Jeff_Tullin · November 4, 2024, 1:55pm

As someone who won’t ever be using preemptive threads, I’d like to think there is a switch to allow ‘old way without’ versus ‘new way’
I would be a bit miffed to find everyone’s ‘standard’ performance nobbled to serve a few folk who need the threads.

Tim_Parnell · November 4, 2024, 1:56pm

That’s exactly what happened.

TimStreater · November 4, 2024, 2:07pm

My app uses threads a lot, but since most of the time they are waiting on I/O, I don’t imagine that switching to pre-emptive threads will make a scrap of difference. I might try it though, just for a larf.

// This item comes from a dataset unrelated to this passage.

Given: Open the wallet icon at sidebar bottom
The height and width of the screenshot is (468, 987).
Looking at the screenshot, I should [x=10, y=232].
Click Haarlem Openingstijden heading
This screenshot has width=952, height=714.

Aaron_Hunt · November 4, 2024, 2:19pm

Ironically, I’m one of those people who has been waiting for preemptive threads, but I haven’t been able to use them, or more exactly: when I use a preemptive thread, the performance is worse, not better, and when I don’t use a preemptive thread, but I’m using the tool which offers them, the performance is also worse than before.

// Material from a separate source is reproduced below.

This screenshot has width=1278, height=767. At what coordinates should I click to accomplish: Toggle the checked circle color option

I agree completely that the whole boat shouldn’t slow down just because these things are available but not used. But I also understand there are design issues which may mean that’s simply not possible.

The p-threads are a new feature. Some of us have waited patiently for around 20 years to have them. We can wait a little longer for them to work as we want them to. Or maybe they just won’t. I do hope they won’t be responsible for making the tool generally worse. It seems that is what has happened so far, save those who report huge speed increases for certain tasks done using the p-threads.